## LISTED RECORDS

════

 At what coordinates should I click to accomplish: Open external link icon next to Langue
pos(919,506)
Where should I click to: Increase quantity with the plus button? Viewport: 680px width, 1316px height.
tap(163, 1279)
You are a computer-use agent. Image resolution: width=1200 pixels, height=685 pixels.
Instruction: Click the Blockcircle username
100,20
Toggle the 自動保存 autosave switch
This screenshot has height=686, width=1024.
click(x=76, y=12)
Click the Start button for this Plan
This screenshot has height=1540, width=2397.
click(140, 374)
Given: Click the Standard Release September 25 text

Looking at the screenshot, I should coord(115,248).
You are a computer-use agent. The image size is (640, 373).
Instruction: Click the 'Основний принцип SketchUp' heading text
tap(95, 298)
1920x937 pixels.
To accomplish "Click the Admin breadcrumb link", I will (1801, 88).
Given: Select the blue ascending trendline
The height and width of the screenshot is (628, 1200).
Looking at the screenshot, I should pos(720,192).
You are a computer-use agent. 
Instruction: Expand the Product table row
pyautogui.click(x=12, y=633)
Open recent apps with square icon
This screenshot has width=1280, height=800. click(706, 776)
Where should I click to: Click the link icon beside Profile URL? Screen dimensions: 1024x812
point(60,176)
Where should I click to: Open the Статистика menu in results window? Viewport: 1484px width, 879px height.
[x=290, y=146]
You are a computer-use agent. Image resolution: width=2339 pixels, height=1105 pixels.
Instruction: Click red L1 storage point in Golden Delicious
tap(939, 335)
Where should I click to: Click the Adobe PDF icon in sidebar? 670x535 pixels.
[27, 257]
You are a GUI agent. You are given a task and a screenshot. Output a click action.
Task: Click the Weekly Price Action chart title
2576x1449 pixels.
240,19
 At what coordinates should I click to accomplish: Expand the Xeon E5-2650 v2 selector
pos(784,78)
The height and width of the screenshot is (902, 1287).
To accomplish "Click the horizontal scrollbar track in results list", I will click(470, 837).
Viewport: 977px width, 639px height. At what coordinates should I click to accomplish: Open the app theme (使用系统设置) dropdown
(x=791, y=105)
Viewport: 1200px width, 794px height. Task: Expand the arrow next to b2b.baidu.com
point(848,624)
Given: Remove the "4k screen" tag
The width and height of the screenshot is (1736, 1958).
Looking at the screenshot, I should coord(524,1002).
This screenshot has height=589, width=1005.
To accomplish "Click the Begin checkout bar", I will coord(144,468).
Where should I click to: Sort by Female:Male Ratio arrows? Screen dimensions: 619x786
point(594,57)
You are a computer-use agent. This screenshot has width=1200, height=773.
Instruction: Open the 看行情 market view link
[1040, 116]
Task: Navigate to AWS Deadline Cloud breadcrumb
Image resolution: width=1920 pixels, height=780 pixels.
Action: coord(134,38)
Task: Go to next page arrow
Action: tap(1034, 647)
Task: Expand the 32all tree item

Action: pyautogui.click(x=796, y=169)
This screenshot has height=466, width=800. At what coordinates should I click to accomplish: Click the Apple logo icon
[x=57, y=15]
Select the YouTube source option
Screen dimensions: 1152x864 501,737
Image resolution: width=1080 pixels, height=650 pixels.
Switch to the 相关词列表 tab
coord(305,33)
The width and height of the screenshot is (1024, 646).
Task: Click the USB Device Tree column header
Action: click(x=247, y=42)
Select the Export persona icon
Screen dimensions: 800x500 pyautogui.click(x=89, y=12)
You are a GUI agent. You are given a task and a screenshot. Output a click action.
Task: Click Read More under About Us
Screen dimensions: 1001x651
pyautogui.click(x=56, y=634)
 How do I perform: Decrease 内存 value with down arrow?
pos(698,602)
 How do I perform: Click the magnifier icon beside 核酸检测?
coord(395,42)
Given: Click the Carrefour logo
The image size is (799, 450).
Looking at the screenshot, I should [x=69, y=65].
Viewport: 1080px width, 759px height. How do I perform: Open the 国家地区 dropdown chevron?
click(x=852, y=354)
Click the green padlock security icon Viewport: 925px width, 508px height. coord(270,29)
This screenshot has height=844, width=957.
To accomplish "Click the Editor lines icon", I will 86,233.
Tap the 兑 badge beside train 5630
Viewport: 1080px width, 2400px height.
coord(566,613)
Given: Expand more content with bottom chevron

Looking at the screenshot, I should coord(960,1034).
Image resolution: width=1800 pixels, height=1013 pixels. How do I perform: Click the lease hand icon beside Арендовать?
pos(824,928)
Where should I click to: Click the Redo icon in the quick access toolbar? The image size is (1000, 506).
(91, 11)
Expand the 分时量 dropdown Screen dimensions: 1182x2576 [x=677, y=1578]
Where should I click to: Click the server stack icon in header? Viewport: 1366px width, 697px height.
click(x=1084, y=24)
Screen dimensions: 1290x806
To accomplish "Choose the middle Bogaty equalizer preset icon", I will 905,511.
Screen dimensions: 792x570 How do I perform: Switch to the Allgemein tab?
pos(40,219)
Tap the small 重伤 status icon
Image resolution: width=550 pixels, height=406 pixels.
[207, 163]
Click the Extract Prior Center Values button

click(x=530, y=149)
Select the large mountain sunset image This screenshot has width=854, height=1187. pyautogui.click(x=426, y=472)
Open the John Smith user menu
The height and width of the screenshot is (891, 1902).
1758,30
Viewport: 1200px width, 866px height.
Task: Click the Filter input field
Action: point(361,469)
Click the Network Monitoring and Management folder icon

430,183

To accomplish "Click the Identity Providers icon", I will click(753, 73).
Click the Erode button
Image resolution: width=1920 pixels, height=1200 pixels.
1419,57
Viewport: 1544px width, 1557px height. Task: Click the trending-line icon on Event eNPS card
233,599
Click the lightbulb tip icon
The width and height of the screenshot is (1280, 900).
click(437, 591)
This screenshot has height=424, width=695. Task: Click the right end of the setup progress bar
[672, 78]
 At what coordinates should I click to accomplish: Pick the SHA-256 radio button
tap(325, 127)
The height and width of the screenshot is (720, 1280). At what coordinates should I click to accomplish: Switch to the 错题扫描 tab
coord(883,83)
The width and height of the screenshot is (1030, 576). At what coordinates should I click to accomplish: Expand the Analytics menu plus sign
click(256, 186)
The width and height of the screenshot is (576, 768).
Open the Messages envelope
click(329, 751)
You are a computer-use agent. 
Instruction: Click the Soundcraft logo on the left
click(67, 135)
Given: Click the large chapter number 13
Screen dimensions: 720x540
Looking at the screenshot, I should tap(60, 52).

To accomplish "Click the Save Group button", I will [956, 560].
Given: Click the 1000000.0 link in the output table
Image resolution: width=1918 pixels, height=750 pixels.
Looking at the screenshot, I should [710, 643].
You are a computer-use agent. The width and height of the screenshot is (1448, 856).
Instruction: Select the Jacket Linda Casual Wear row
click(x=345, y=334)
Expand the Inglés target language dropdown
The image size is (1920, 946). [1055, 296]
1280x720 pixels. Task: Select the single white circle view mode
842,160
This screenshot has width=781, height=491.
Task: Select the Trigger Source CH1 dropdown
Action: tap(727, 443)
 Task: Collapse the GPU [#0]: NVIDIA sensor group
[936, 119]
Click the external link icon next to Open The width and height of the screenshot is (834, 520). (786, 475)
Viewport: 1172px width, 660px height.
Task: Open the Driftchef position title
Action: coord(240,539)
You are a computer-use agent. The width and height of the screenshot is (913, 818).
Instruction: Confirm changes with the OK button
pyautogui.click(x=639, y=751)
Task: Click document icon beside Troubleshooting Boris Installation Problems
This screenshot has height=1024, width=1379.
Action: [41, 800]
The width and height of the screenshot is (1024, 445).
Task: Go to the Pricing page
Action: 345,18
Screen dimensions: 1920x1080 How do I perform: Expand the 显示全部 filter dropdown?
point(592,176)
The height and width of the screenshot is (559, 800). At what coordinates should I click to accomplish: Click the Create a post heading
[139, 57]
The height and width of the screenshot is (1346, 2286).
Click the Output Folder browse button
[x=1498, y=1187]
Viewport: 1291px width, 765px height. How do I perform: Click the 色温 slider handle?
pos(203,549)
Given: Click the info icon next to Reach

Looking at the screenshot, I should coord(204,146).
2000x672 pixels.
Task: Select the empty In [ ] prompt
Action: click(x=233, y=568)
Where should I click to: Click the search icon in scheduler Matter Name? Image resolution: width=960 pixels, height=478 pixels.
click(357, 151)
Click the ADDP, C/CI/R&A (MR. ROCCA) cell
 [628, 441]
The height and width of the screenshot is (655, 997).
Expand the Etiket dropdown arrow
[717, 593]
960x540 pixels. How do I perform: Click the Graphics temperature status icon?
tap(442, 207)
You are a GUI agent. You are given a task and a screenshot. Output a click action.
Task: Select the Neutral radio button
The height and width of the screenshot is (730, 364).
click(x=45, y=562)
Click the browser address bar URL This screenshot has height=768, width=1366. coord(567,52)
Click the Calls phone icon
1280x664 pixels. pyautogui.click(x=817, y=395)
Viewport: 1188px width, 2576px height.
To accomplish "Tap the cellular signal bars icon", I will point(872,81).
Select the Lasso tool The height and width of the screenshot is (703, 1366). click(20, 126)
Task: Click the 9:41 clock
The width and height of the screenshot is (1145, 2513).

════

## EXERCISE OBJECTIVE
Count the lines in the entries above that include the string "breadcrumb", then give only that figure.

## YOUR SOLUTION
2